• Given request A: In the chloride sensor paper, what average sensitivity was measured at a solution temperature of 40 °C?
• Given request B: Return everything in the chloride sensor paper from "Poly (vinyl chloride)" down to "depicts chloride ion.", copied word for word.

------ Page excerpt

Investigation of Sensitivities and Drift Effects of the Arrayed Flexible Chloride Sensor Based on RuO₂/GO at Different Temperatures

Abstract

We investigate the temperature effect on sensing characteristics and drift effect of an arrayed flexible ruthenium dioxide (RuO₂)/graphene oxide (GO) chloride sensor at different solution temperatures between 10 °C and 50 °C. The average sensor sensitivities according to our experimental results were 28.2 ± 1.4 mV/pCl (10 °C), 42.5 ± 2.0 mV/pCl (20 °C), 47.1 ± 1.8 mV/pCl (30 °C), 54.1 ± 2.01 mV/pCl (40 °C) and 46.6 ± 2.1 mV/pCl (50 °C). We found the drift effects of an arrayed flexible RuO₂/GO chloride sensor in a 1 M NaCl solution to be between 8.2 mV/h and 2.5 mV/h with solution temperatures from 10 °C to 50 °C.

1. Introduction

Many researchers have investigated the sensitivity, response time and drift rate of chloride ion sensing devices, but few researchers have studied the effect of temperature effect on their chloride ion sensing devices. However, the sensitivities and longer period detecting chloride ion concentrations of the chloride ion sensing devices are interesting subjects for study at different solution temperatures. Temperature affects the sensitivity of pH sensors, and many researchers have investigated sensitivity variation with pH solution temperatures from 25 °C to 65 °C [1,2,3,4]. They found that pH sensitivity increased as solution temperature increased. They calculated the temperature coefficient of sensitivity (TCS) for the pH sensors, and investigated the relationship between TCS and pH sensors. Many researchers used a radio frequency (RF) sputtering system [5,6,7] and screen printing technology [8] to fabricate the RuO₂ sensing electrode. They have investigated and applied the physical characteristic of ruthenium.

Poly (vinyl chloride) (PVC), bis (2-ethylhexyl) sebacate (DOS), chloride ionophore III (ETH9033) and tridodecylmethy-lammonium chloride (TDDMACl) were used to fabricate the chloride sensing films for different chloride sensors [9,10,11,12,13,14]. The chemical reaction process when exposed to chloride ions, is as shown in (1) [10]. Figure 1, Ar–Hg–R depicts a mercury organic compound, and X depicts chloride ion.

Ar–Hg–R + X⁻ ↔ Ar–Hg(–R)−X⁻ ↔ Ar–Hg–X–R⁻

(1)

------------
------ Dataset content

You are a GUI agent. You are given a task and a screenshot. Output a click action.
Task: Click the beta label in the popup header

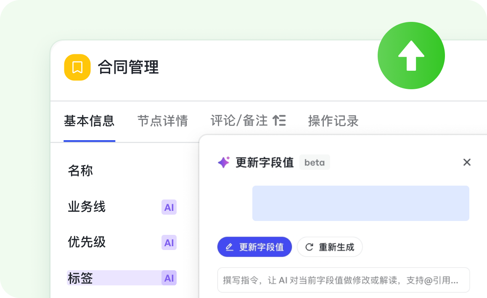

------------

• Written solution A: 54.1 ± 2.01 mV/pCl

• Written solution B:
Poly (vinyl chloride) (PVC), bis (2-ethylhexyl) sebacate (DOS), chloride ionophore III (ETH9033) and tridodecylmethy-lammonium chloride (TDDMACl) were used to fabricate the chloride sensing films for different chloride sensors [9,10,11,12,13,14]. The chemical reaction process when exposed to chloride ions, is as shown in (1) [10]. Figure 1, Ar–Hg–R depicts a mercury organic compound, and X depicts chloride ion.